## YOUR OBJECTIVE
Put every line of the material into a numbered list, leaving out any blank lines.

## AVAILABLE DATA
◆ ◆ ◆ ◆ ◆ ◆ ◆

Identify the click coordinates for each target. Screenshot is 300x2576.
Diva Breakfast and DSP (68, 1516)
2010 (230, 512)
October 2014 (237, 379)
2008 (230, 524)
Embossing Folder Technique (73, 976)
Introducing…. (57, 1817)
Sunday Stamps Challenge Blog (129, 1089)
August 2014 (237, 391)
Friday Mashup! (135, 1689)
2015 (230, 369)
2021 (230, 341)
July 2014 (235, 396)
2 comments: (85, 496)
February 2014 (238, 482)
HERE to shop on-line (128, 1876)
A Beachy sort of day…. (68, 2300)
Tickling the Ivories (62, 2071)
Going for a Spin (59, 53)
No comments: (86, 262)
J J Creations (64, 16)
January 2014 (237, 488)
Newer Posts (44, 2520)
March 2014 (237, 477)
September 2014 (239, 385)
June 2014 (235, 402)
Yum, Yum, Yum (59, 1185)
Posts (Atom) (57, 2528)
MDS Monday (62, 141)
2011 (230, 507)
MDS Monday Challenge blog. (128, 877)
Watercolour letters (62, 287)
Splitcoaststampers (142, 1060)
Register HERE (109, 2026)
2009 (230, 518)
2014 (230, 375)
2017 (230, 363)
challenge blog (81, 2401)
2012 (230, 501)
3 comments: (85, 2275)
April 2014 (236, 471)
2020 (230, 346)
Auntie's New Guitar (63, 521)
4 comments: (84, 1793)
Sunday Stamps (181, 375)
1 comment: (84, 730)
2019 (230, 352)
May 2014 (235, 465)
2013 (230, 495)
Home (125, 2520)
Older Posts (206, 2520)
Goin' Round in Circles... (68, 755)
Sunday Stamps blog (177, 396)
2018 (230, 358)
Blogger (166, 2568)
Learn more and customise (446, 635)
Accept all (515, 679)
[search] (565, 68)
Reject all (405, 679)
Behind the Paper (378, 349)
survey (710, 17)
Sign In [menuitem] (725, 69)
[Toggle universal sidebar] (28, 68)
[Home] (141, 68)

◆ ◆ ◆ ◆ ◆ ◆ ◆

## THE COMPLETED TASK
1. Identify the click coordinates for each target. Screenshot is 300x2576.
2. Diva Breakfast and DSP (68, 1516)
3. 2010 (230, 512)
4. October 2014 (237, 379)
5. 2008 (230, 524)
6. Embossing Folder Technique (73, 976)
7. Introducing…. (57, 1817)
8. Sunday Stamps Challenge Blog (129, 1089)
9. August 2014 (237, 391)
10. Friday Mashup! (135, 1689)
11. 2015 (230, 369)
12. 2021 (230, 341)
13. July 2014 (235, 396)
14. 2 comments: (85, 496)
15. February 2014 (238, 482)
16. HERE to shop on-line (128, 1876)
17. A Beachy sort of day…. (68, 2300)
18. Tickling the Ivories (62, 2071)
19. Going for a Spin (59, 53)
20. No comments: (86, 262)
21. J J Creations (64, 16)
22. January 2014 (237, 488)
23. Newer Posts (44, 2520)
24. March 2014 (237, 477)
25. September 2014 (239, 385)
26. June 2014 (235, 402)
27. Yum, Yum, Yum (59, 1185)
28. Posts (Atom) (57, 2528)
29. MDS Monday (62, 141)
30. 2011 (230, 507)
31. MDS Monday Challenge blog. (128, 877)
32. Watercolour letters (62, 287)
33. Splitcoaststampers (142, 1060)
34. Register HERE (109, 2026)
35. 2009 (230, 518)
36. 2014 (230, 375)
37. 2017 (230, 363)
38. challenge blog (81, 2401)
39. 2012 (230, 501)
40. 3 comments: (85, 2275)
41. April 2014 (236, 471)
42. 2020 (230, 346)
43. Auntie's New Guitar (63, 521)
44. 4 comments: (84, 1793)
45. Sunday Stamps (181, 375)
46. 1 comment: (84, 730)
47. 2019 (230, 352)
48. May 2014 (235, 465)
49. 2013 (230, 495)
50. Home (125, 2520)
51. Older Posts (206, 2520)
52. Goin' Round in Circles... (68, 755)
53. Sunday Stamps blog (177, 396)
54. 2018 (230, 358)
55. Blogger (166, 2568)
56. Learn more and customise (446, 635)
57. Accept all (515, 679)
58. [search] (565, 68)
59. Reject all (405, 679)
60. Behind the Paper (378, 349)
61. survey (710, 17)
62. Sign In [menuitem] (725, 69)
63. [Toggle universal sidebar] (28, 68)
64. [Home] (141, 68)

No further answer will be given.